The New Jersey legislature continued its efforts to limit arbitration rights. On September 27, 2018, Senator Theresa Ruiz introduced S. 2996, which makes any agreement to arbitrate unenforceable if a business entity attempts to apply an agreement to arbitrate to a purported contractual agreement that was created fraudulently with the consumer’s personal information. The language of the bill is vague, and could therefore have unforeseen consequences restricting the enforceability of arbitration agreements even further.

Another dangerous bill currently pending in the New Jersey legislature is S. 121. This legislation prohibits arbitration agreements in employment contracts. Any employer who attempts to enforce an arbitration provision that is deemed against public policy under the bill would be responsible for attorneys’ fees and costs, in addition to any available damages. The New Jersey Senate passed the bill in June 2018, but the Assembly has taken no action.


And while the New Jersey high court should largely be praised for its 2018 decisions, it did issue a disappointing decision that voided an arbitration agreement because it did not “clearly and unmistakably inform the party signing it that he or she is agreeing to waive their right to be heard in court or their constitutional right to a trial by jury.”

The agreement language in question stated, “If there are any disputes regarding this agreement, I … hereby waive any right I … may have to a trial and agree that such dispute … will be determined by binding arbitration.” And “By signing this document, I acknowledge that if anyone is hurt or property is damaged during my participation in this activity, I may be found by a court of law to have waived my right to maintain a lawsuit against SZITP.”

According to the court, because the agreement did not specifically say, “I waive my right to go to court,” it was not a clear waiver of the right to go to court. This reasoning ignores the U.S. Supreme Court’s instruction that any doubts about whether a particular dispute is subject to arbitration must be resolved in favor of arbitration. The U.S. Supreme Court also made clear in 2017 that state courts cannot impose special requirements as a condition of enforcing arbitration agreements. In a decision written by Justice Elena Kagan, the Supreme Court reaffirmed federal law requires courts to place arbitration agreements “on equal footing with all other contracts.”

New Jersey courts have insisted that no “magic words” are necessary to make an arbitration agreement valid, but this case certainly says otherwise. Companies continue to have their agreements voided for not including specific terms, creating an expensive guessing game that benefits no one.

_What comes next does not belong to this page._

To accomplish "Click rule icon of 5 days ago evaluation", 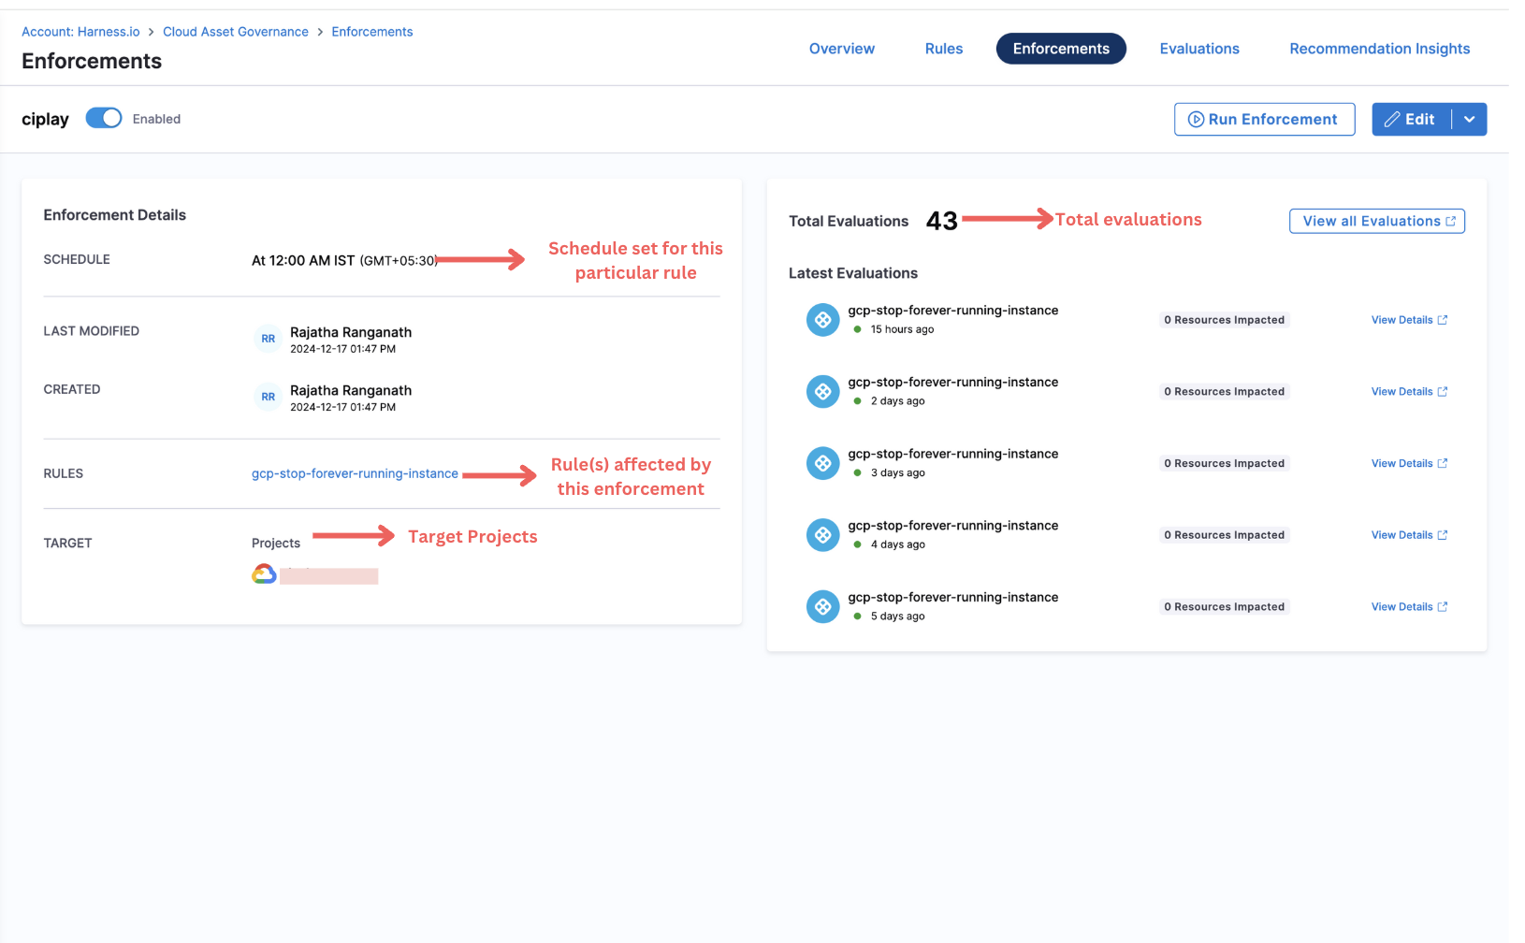I will pyautogui.click(x=822, y=606).
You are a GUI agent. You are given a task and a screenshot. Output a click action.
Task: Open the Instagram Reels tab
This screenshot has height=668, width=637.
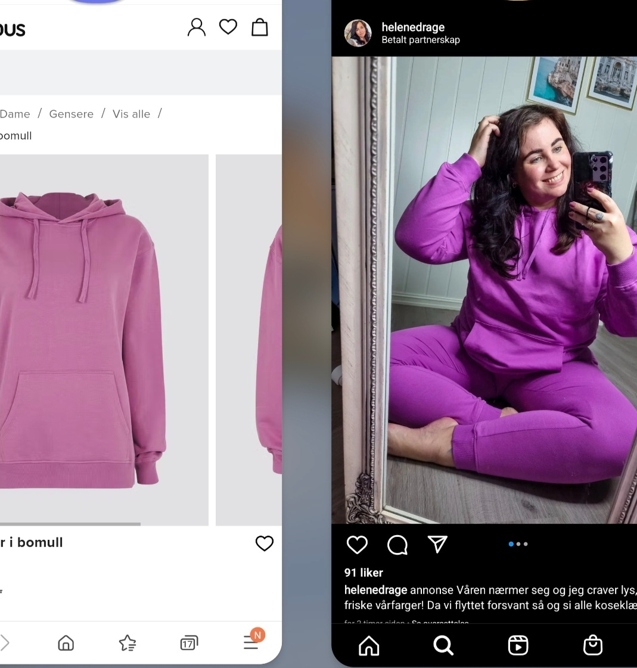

With the election of Governor Phil Murphy in November 2017, New Jersey trial attorneys gained enormous power. While the New Jersey legislature always has tried to push a pro-plaintiff agenda, Governor Chris Christie served as an important backstop for eight years and prevented enactment of much of their liability-expanding agenda.

In addition to Governor Murphy, the trial bar also has a strong political ally in the chair of the Senate Judiciary Committee, Nicholas Scutari (D). Senator Scutari, who also serves as chairman of the Union County Democratic Party, is a trial lawyer by trade and has seen his political influence skyrocket over the past year. Senator Scutari oversees the confirmation process for Governor Murphy’s cabinet members. Also, Senate President, and future governor-hopeful, Stephen Sweeney (D) has greatly empowered Scutari by giving him more leeway on legislative and policy matters.

With all of these changes in leadership and shifts in power in 2018, the floodgates opened and the legislature tackled a very plaintiff-friendly agenda.